Solution and Explanation

To determine which options are true, let's analyze each statement individually:

  1. A. Technical feasibility is not required in case of hospital projects.

    This statement is false. Technical feasibility is a fundamental aspect of any project, whether it's related to hospitals or any other field. It assesses whether the project can be completed technically with the available resources and technology.

  2. B. Pattern of financing is ignored while computing cost of capital.

    This statement is false. The pattern of financing influences the cost of capital because it considers the proportion of debt and equity, which have different costs associated with them.

  3. C. CPM is superior to PERT in some situations.

    This statement is true. The Critical Path Method (CPM) and the Program Evaluation and Review Technique (PERT) are both project management tools. CPM is often considered superior in situations where project activities are well-defined and there is a need for scheduling and time control. PERT, on the other hand, is used when there are uncertainties in the project durations.

  4. D. Infrastructure projects are ideally financed through long-term sources.
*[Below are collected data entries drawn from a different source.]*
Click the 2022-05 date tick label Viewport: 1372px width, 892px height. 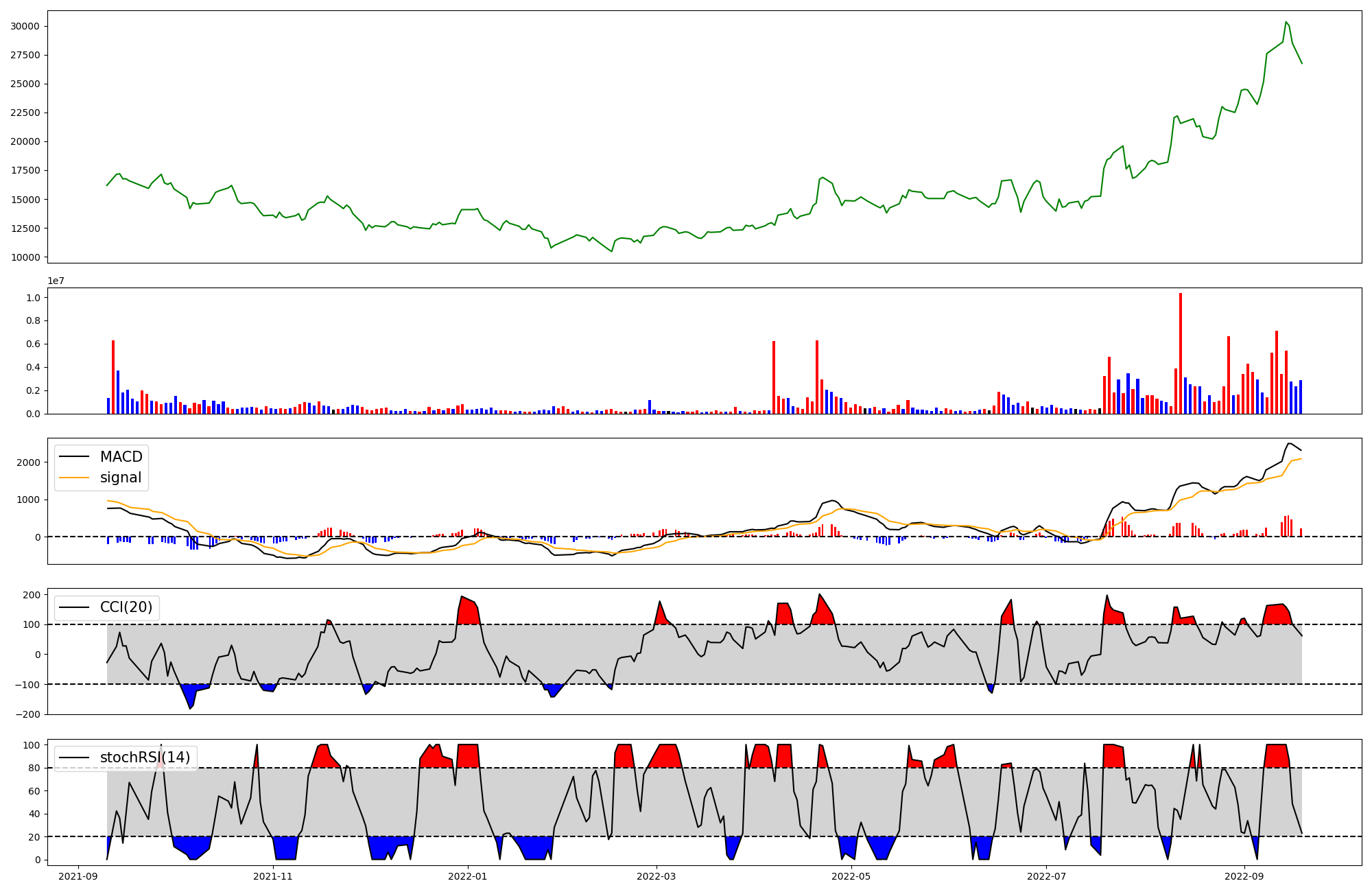[x=851, y=876]
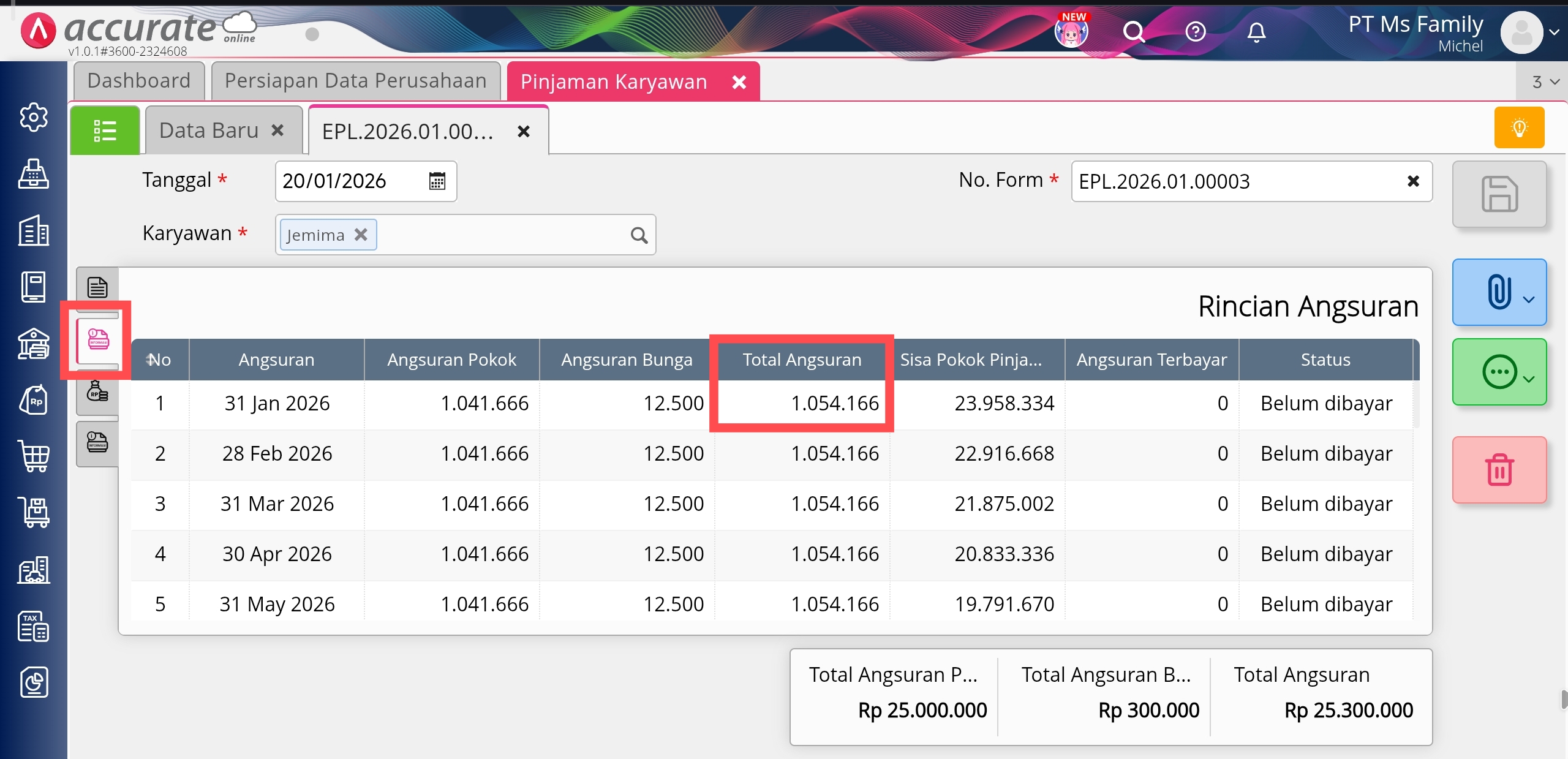Open the tab count dropdown showing 3

click(x=1544, y=82)
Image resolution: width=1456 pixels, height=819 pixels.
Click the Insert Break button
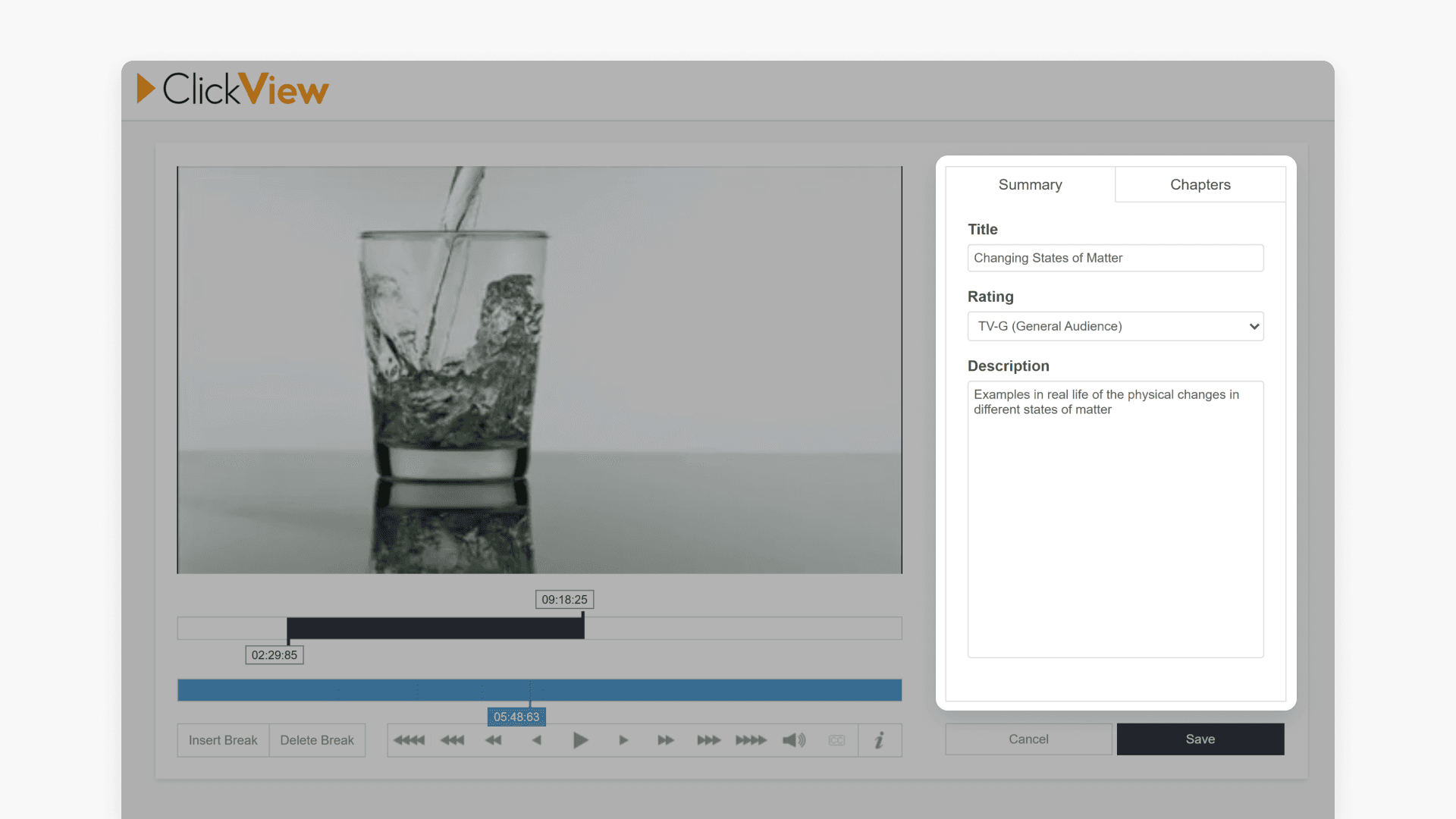223,740
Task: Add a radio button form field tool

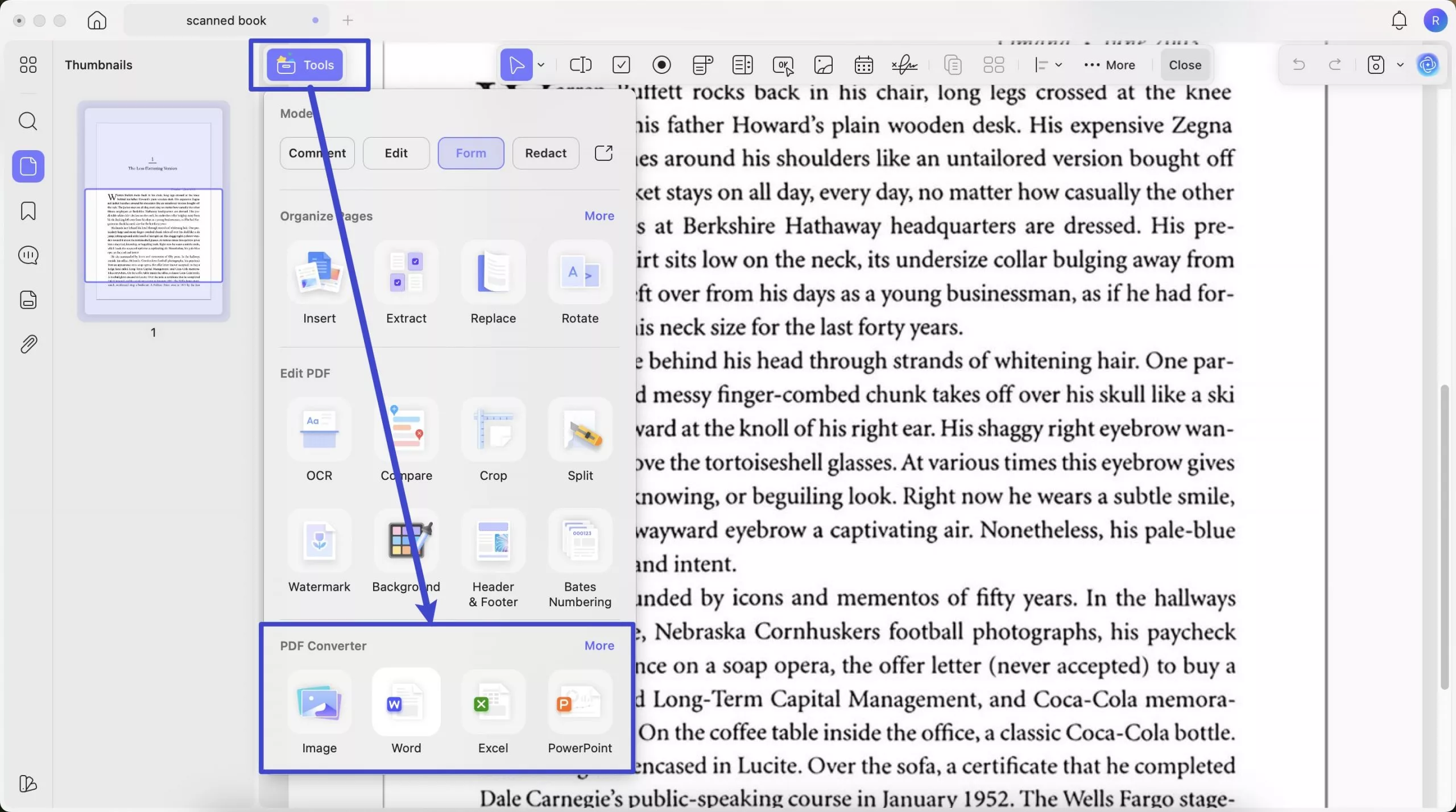Action: [x=661, y=65]
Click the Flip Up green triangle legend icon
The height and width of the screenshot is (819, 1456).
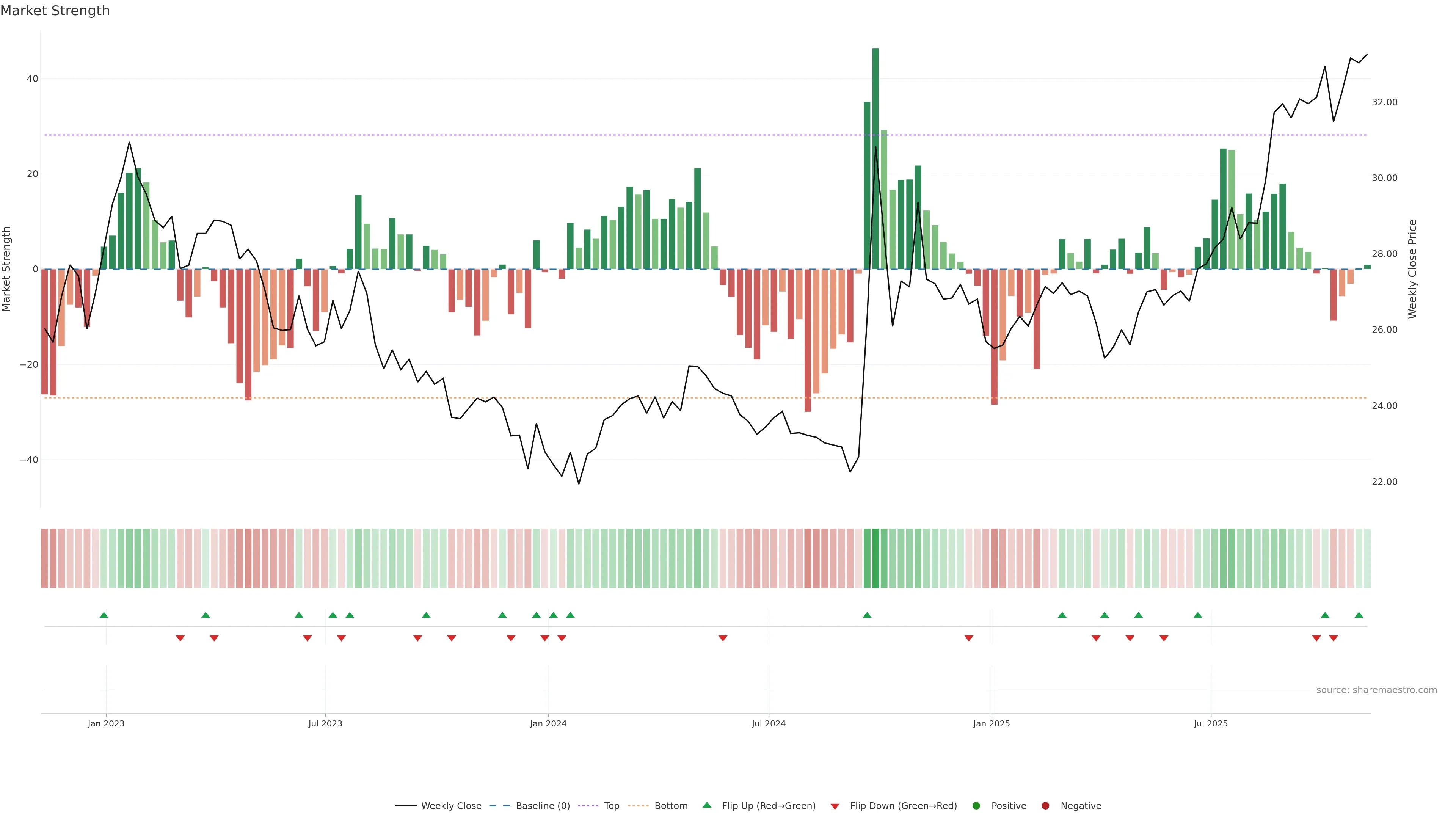(x=706, y=805)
    This statement is true. Infrastructure projects usually have long gestation periods, and they require large investments which are ideally financed through long-term sources to ensure steady cash flow matching their long lifespan.

  5. E. Cost of internally generated funds is zero.

    This statement is false. Internally generated funds, such as retained earnings, may appear to have no explicit cost, but they have an opportunity cost of capital, as they could have been distributed to shareholders or invested elsewhere.

Based on this analysis, the correct answer is C and D only, as both these statements are true and logically validated under the given context.